A recent behavior change I’ve taken over the last several months that’s been very useful is occasionally sleeping outside.  It’s a good behavior change for many reasons:

  • It’s very lightweight and requires no long term commitment.  It’s totally a la carte.
  • It has widespread benefits that overlap into different areas of your life: mental, physical, and spiritual/philosophical.
  • It’s very adaptable and can easily be molded to your current situation.

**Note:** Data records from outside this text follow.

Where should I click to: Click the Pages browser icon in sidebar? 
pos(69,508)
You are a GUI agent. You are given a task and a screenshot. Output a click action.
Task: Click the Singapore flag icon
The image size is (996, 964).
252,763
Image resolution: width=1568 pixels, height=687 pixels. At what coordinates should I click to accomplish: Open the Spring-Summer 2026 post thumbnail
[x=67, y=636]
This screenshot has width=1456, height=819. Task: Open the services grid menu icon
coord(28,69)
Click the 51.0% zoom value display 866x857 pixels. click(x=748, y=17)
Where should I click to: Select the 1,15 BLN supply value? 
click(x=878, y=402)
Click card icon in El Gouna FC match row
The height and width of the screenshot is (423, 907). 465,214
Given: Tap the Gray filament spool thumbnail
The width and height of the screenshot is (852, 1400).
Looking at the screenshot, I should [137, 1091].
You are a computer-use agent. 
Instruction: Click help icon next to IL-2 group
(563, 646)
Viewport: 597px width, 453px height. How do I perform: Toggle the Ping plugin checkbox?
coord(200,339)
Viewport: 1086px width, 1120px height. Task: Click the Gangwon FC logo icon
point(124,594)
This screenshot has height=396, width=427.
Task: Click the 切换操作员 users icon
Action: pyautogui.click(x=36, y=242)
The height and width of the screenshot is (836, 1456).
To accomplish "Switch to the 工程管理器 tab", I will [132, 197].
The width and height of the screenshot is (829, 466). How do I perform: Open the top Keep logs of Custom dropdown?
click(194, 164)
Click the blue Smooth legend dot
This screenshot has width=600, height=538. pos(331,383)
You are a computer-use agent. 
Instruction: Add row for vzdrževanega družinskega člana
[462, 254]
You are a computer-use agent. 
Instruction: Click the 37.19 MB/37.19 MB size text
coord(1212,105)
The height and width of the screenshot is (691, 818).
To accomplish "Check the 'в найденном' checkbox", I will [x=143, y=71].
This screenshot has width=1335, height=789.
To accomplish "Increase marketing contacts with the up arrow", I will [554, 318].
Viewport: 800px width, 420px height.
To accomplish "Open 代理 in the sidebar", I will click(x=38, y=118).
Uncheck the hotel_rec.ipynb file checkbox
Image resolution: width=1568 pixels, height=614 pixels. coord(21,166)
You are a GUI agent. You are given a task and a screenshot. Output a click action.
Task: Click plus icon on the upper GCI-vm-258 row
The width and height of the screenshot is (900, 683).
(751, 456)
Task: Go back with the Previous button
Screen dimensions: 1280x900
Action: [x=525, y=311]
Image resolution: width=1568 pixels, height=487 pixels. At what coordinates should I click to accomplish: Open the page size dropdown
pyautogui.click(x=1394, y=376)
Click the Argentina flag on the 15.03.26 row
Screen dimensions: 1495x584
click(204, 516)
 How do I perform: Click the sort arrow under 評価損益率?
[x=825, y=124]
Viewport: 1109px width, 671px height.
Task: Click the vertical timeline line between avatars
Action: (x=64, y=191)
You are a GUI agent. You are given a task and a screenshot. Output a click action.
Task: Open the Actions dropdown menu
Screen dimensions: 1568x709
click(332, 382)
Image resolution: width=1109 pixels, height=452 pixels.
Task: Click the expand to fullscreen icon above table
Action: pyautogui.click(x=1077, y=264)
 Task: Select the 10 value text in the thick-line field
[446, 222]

Why Does Sleeping Outside Help? 

There are three big benefits to sleeping outside.  Let’s talk about each of them in a little more detail.

night sky benefits

It Gives You Healthy Exposure to Light

Our exposure to light dictates a lot of our mood and hormone levels.  All animals are born into a sleep/wake pattern that cycles about every 24 hours. 1

When you’re awake your blood pressure goes up, you secrete more cortisol (the stress hormone), and your nervous system fires off electrical signals at a higher rate.  When you’re asleep your breathing slows down, your body temperature cools,  your growth hormone goes up, and your body produces chemicals like melatonin and GABA which depress your nervous system and cause you to relax and get sleepy.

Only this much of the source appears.